"I was in the forest today. I figured out how we can get to the dragon tooth rock! When the creek freezes we can walk to it! It would have to be a hard freeze and it's been a long time since I've seen the creek frozen through and through, but it could happen. Maybe it will this year."
The children's imagination went right to the creek, to that great pointed rock rising from it, and right to what they know of ice, which is a lot right now. All the water is frozen on the playground. And so much of it unbreakable! Right when you walk through the gate, you see the rainwater trapped in great, frozen tendrils against one of the rain barrels. It is a very impressive sight. The water inside the tires is both frozen and smelly. Regardless of the smelliness, these curved amber chunks get dragged around, "Go ahead, smell it!" Every single one of the bottle babies are frozen, many splitting, offering up glitter trapped in bottle-shaped ice. That glitter ice, in case you are worried about the stock market crashing, holds the highest value on our playground. You can trade that glitter ice for anything you could ever want (but not the smelly tire ice).
First, I told the morning class about this ice walk to the dragon tooth rock. The 3s and 4s are going into the forest the next morning. They jumped right in with "Yes!"
They are certain the creek will be frozen! Then later, I told the 4 and 5-year olds. They had only just visited the forest the week before on a warm day so they needed a moment to adjust. Many had spent the long weekend out and about in the dropping temperatures and the ice they had walked past to come inside the school held most of their attention, but the creek in their estimation, should still be running ice-free. They still had loads of ideas to offer, like the idea of ice skates, but perhaps a log bridge would still be in order! This class likes the icing on the cake. Ice skates would be great, but they still really want to build a log bridge to the dragon tooth rock. Nothing needs to be left to the simple adventure of a frozen ice crossing. There is always more that could be in store for them. They could make this bridge thing happen. If not, there will be ice skates.

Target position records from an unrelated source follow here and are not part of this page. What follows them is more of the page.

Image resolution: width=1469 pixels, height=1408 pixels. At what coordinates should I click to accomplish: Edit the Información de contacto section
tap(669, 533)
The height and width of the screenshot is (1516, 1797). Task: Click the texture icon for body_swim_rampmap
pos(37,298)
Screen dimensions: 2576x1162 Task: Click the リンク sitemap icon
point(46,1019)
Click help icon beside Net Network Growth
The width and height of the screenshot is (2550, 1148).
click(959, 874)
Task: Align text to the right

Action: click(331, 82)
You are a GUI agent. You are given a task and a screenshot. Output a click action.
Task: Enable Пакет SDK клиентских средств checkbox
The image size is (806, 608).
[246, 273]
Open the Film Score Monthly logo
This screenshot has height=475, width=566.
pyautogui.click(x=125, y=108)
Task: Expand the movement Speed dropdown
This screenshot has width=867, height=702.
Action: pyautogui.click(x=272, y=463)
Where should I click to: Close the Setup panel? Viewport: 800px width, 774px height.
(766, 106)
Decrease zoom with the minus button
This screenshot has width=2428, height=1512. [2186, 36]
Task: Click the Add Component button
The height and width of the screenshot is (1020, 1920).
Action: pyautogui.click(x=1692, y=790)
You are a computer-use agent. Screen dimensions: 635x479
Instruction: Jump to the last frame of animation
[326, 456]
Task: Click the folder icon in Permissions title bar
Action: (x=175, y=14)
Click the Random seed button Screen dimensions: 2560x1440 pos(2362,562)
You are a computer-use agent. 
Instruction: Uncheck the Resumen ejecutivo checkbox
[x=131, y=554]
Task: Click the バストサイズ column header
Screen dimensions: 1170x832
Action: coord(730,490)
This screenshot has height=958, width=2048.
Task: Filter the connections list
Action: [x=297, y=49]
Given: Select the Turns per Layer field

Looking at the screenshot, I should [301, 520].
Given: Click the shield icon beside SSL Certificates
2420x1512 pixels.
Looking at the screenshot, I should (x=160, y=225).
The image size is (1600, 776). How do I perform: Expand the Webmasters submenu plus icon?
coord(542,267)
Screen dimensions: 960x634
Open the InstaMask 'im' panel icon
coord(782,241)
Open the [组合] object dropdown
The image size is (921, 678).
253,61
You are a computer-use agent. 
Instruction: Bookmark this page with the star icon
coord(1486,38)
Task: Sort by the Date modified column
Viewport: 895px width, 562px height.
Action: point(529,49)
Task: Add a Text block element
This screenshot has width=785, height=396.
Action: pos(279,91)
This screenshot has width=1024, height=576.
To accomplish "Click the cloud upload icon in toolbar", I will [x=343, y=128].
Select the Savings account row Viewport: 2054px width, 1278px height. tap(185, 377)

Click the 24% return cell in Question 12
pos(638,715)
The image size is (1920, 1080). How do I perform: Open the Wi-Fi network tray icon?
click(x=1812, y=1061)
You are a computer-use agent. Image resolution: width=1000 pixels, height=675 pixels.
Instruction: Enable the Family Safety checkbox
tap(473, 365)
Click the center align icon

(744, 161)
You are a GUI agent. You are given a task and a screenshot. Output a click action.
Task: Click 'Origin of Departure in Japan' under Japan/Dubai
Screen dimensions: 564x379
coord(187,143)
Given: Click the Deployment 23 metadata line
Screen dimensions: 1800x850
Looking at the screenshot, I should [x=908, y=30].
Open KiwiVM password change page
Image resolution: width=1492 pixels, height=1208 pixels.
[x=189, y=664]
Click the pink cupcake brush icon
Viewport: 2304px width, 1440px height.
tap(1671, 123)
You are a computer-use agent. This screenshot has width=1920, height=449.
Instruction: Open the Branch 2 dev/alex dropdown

In the way of experiential learning, you hold it, you turn it upside down, you look at it in the light or under water, you shake it, you break it, you fix it. You are in it. This is the way children learn. The idea that the children could build a log bridge and even build ice skates from the bits and pieces they find along the creek's banks is a thing they can easily imagine doing.
The question is, will they be given these opportunities?
The idea that children will wreck things is very much part of the adult-world view (not all adults, of course, but many). This is something that trails us when we visit the adult-world of art museums and it also follows us into the forest. The message is quite clear. Do not go off-trail, stay on the playground or inside the school. Keep to your place.
Now, we have met some lovely people in both venues. This idea of "go outside and play" or "come inside and connect with art" is embraced by these generous adults, and to a one, they are very imaginative, adults. Yet, every time we venture out into the forest, I am especially worried that our adventures "off-trail" will be cut short. We know that too often children are cut off from the very thing they need that will shape them into future stewards.
A relationship is formed during those moments of "go outside and play." The relationship is one that is founded in sense of place. Imagine the children building a log bridge to a great boulder. Dragging great branches across the banks of the creek, leaning them over and letting the branches drop with a great splash, piling them higher and wedging them in for stability, all of this brings a profound connection to place. This is something that so many adults have tucked away into distant memories of their own childhoods. These very stewards of the park, will move children back onto the trail and away from adventures of their own design. This is done with good intentions -- by learning to leave it alone, we learn to value it -- is the thinking behind this, respect is learned by viewing something from a distance. But this actually just leaves children disconnected from the natural world.
Where will the future stewards be found, if the children are not left to explore and drift along the waterways? Where will the future stewards find their inspiration? Their connection? Without these adventures with ice, branches, and with a great rock that is always out of reach, children will lose their connection to Earth. They will be set adrift.
So with kindness may I ask the rule-bound, constrained adult to step aside to let the children explore. Trust that they will learn by doing and yes, by making mistakes, by leaving a mark, by reshaping their worlds, in order to learn to care for the Earth they live on. And it is with gratitude, I thank the adults who have made room for us on the trail and inside museums. Thank you. Your kindness has not gone unnoticed.